On Wednesday, May 27, 2009, 1:39:11 AM, Justin Mason wrote:
> Yes.  it immediately exposes a backchannel from the spam to the spammer,
> thereby enabling a number of interesting security holes.

> --j.

Yes, it's impractical for some of the reasons Rob mentions, and
it would also allow any of the following:

1.  Listwashing
2.  Mapping out of spam traps
3.  Poisoning of spam traps
4.  Confirming delivery of spams and email addresses
etc.

Jeff C.

> On Wed, May 27, 2009 at 05:25, Rob McEwen <r...@invaluement.com> wrote:
>> Jason Haar wrote:
>>> Why can't SURBL be expanded to support
>>> full URLs instead of just the hostname? That way you could blacklist
>>> "a.bad.domain" as well as "xttx://tinyurl . com/redirect-to-bad-domain"?
>>> Some form of BASE64 encoding would be needed of course, but why not?
>>
>> Because spammers could easily generate a unique URL for each individual
>> spam. They could then map this back to listings in URI blacklists and
>> use that as a very cheap and effective way to listwash.
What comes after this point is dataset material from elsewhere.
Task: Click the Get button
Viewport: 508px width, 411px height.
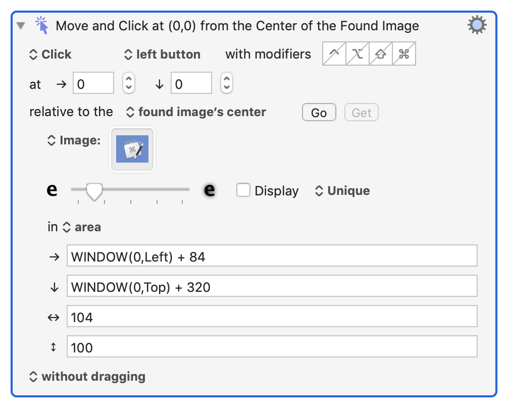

And they only
>> need to add a single astricked hostname in their DNS server to
>> accomplish this. As a result of this and similar tactics, URI lists
>> would bloat exponentially and this would slow down the propagation of
>> the data to rsync users and to DNS mirrors, as well as bringing the
>> backend processing to its knees. Finally, there is some amount of
>> reputation and registration (even if hidden) associated with a domain
>> due to the fact that a domain *requires* ownership. URLs and subdomains
>> are more ambiguous, which then also makes removal requests extremely
>> subjective and murky process.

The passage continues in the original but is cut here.